__Problem__: Nothing but the lines from the one containing "The width and height of the screenshot is (624, 286)." to the end of the records that follow should be transcribed, each exactly, with the pictures left out.

[Records from a data collection]
_ _ _ _ _
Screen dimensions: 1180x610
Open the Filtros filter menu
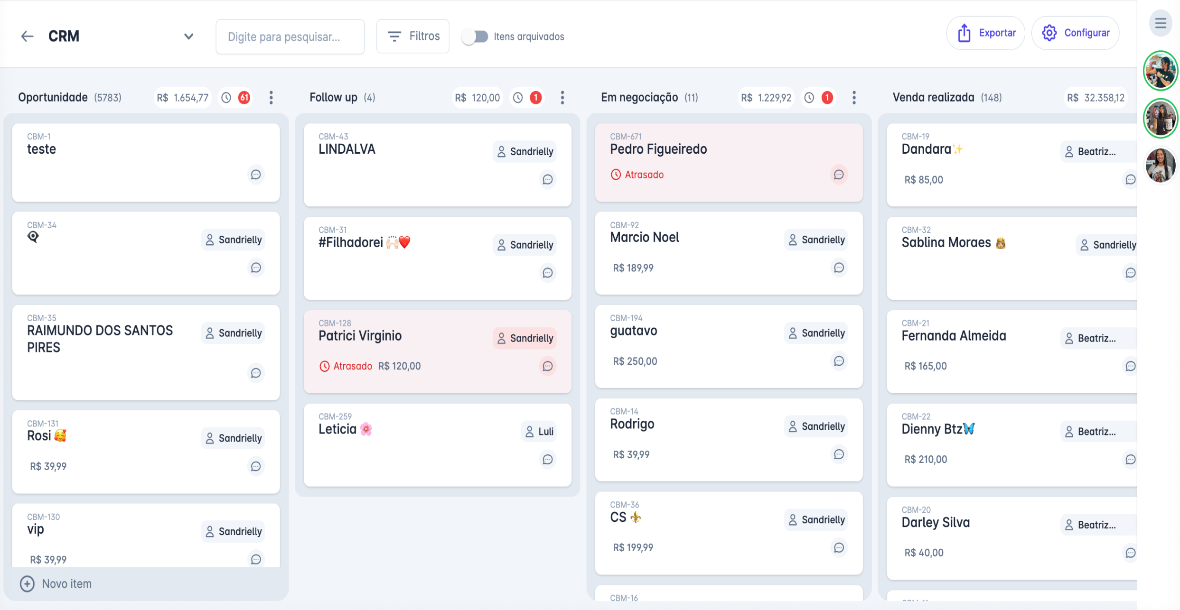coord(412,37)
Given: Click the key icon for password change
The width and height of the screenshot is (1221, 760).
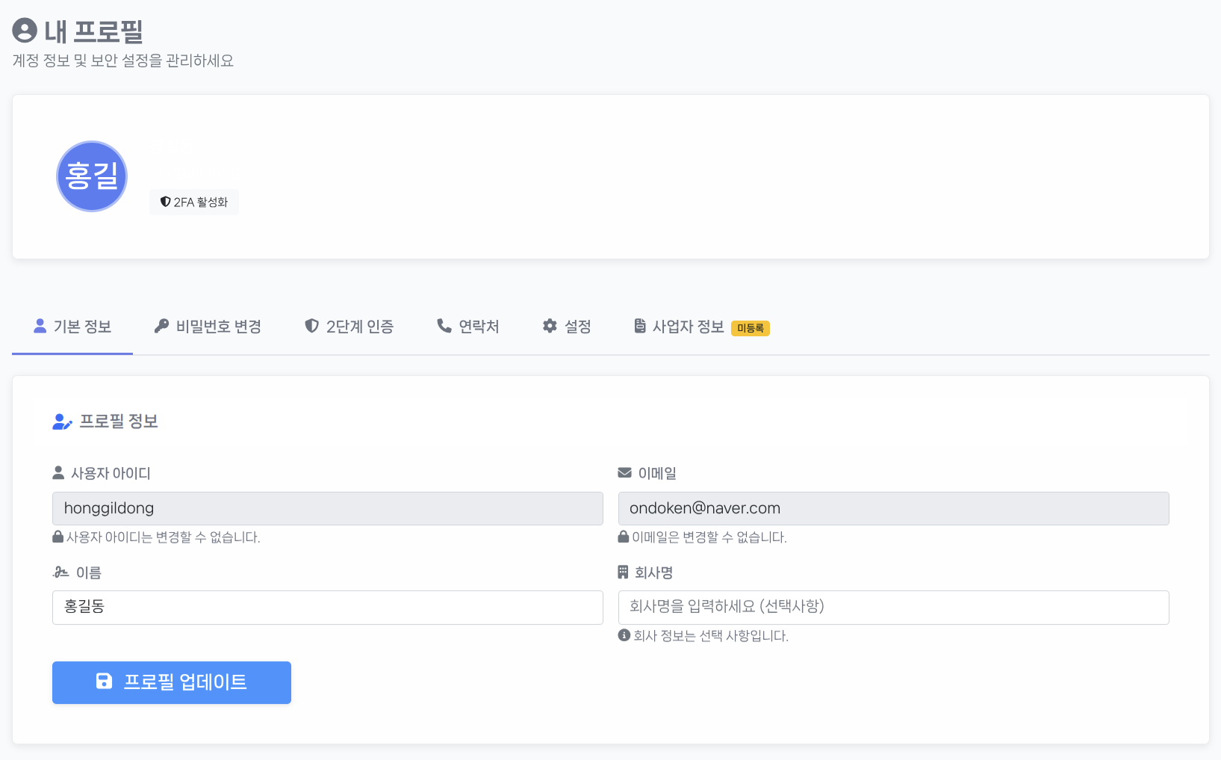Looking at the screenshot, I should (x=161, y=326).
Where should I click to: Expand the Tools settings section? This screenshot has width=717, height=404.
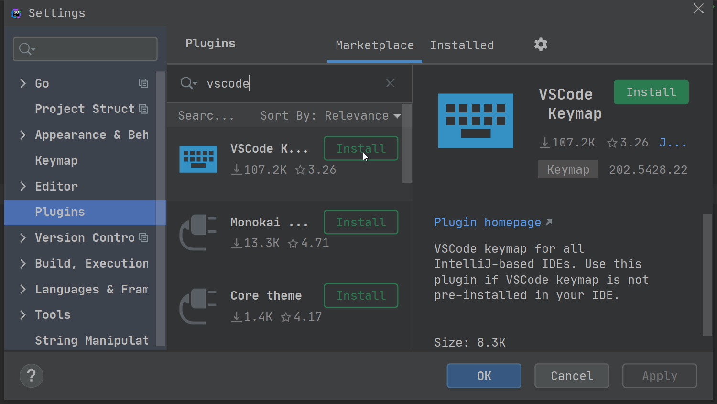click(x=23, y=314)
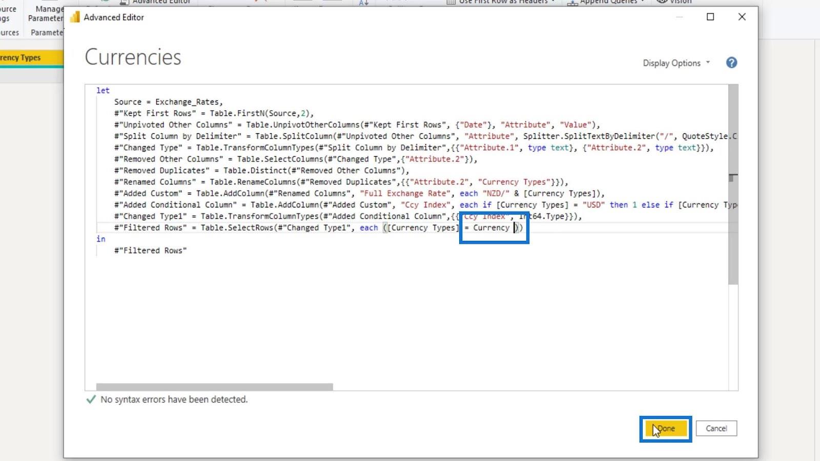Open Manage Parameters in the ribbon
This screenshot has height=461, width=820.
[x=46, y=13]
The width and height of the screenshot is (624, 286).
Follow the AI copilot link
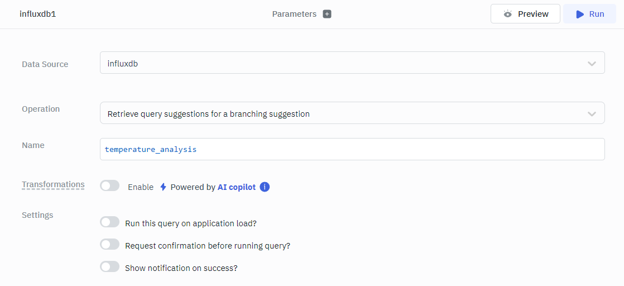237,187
_ _ _ _ _
__Task response__:
The width and height of the screenshot is (624, 286).
Follow the AI copilot link
237,187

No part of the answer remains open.